Notably, one must remark on the fact that Wonderland is not a democracy, but a monarchy. The immediate thought to come to mind is that this story was written by a Briton (author Lewis Carroll) who resided in the quite hierarchical time of Queen Victoria. Wonderland is a place where, as was the case in Victorian England, a class system is rather evident. The story portrays an elite class, in which we find the rather amiable King and contrastingly despotic Queen of Hearts, as well as the Duchess, who is invited to play croquet with the Queen. We also find the so-called “commoners,” who are represented in figures such as the Mad Hatter, an unsuccessful businessman who is quite obsessed with time and consuming the British staple–tea. (Why, even the Mad Hatter”s never-ending tea party seems to mock the British tradition of tea time, an institution that is perhaps being portrayed to be as irrelevant to society as some of the nonsensical situations in this story itself).

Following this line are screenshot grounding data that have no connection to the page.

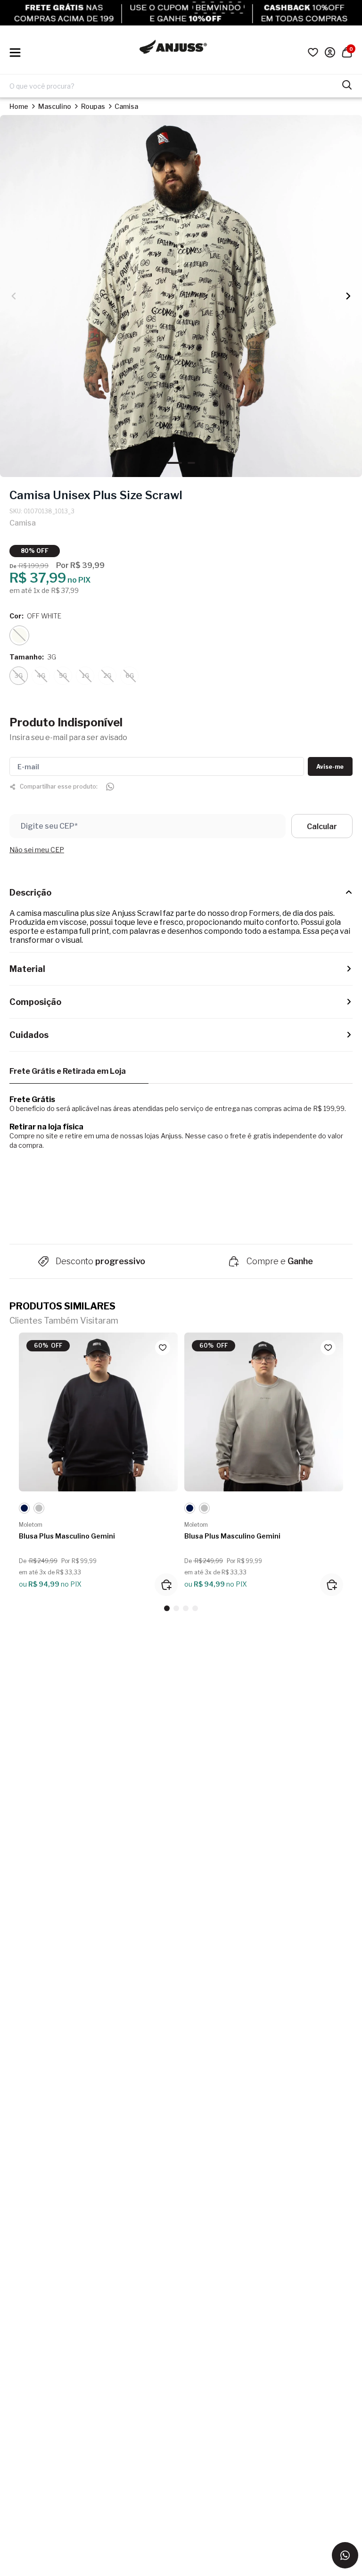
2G (107, 675)
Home (18, 106)
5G (63, 675)
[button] (348, 296)
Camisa (126, 106)
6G (129, 675)
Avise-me (330, 766)
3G (19, 675)
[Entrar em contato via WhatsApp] (345, 2555)
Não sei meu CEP (36, 850)
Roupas (93, 106)
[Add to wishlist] (162, 1347)
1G (85, 675)
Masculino (54, 106)
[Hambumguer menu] (15, 52)
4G (41, 675)
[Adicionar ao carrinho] (166, 1584)
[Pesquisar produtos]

Also, one finds the elder, hookah-smoking Caterpillar, the idle Dormouse, and the clique of creatures whom Alice meets upon finding refuge at the bank of the river of tears in Chapter III. Finally, we have the “servant” class of people, such as Duchess’ cook, the footmen, and the royal gardeners. Indeed, one of the most striking exchanges that occurs in the story is that which is found in Chapter VIII, when the three gardeners, scared for their lives about the Queen’s reaction toward discovering mistakenly planted white rose trees, throw themselves face first upon the ground. “And who are these?” said the Queen […] for, you see, as [the gardeners] were lying on their faces, and the pattern on their backs was the same as the rest of the pack, she could not tell whether they were gardeners, or soldiers, or courtiers, or three of her own children (79). While a comical affect, the scene also says something grander about societies, such as Victorian England’s and others, where class structures dominate. In fact, the scene suggests that we are not always necessarily judged as people, one and the same, but rather by our superficial titles, degrees, wealth statuses, and levels of attire. Much as the Queen had to decipher which “card” was which “card” by the number on their faces, so too do some societies distinguish people by such external attributes as our displayed wealth, level of social status, and degree of education.

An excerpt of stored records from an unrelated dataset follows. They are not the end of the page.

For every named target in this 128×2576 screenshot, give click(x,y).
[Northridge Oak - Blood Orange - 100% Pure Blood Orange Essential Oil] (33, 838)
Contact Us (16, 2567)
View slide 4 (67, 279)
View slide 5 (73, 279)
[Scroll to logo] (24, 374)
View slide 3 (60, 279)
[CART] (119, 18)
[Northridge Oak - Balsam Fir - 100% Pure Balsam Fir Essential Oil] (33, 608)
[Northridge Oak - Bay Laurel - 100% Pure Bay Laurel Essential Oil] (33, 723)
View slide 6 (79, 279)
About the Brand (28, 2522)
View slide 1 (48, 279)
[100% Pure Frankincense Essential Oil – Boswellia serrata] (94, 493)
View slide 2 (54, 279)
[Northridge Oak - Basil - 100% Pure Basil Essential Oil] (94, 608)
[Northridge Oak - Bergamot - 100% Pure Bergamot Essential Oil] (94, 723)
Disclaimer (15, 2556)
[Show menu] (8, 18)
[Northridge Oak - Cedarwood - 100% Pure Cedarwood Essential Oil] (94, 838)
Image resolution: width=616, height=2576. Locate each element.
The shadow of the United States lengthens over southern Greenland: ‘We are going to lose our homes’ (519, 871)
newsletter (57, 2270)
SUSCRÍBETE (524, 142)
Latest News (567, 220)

Indeed, Alice in Wonderland is not merely a work of frivolity and fantasy. Each character and every situation speaks volumes about the larger scheme of Victorian England as well as certain aspects of various hierarchical societies to this very day. Clearly, this work serves not only to engage the imaginations of its readers, but also to hold up a poignant mirror to the faces of those who enter this incredible place known as “Wonderland.”
Carroll, Lewis. Alice’s Adventures in Wonderland. 1865. New York: Signet, 2000.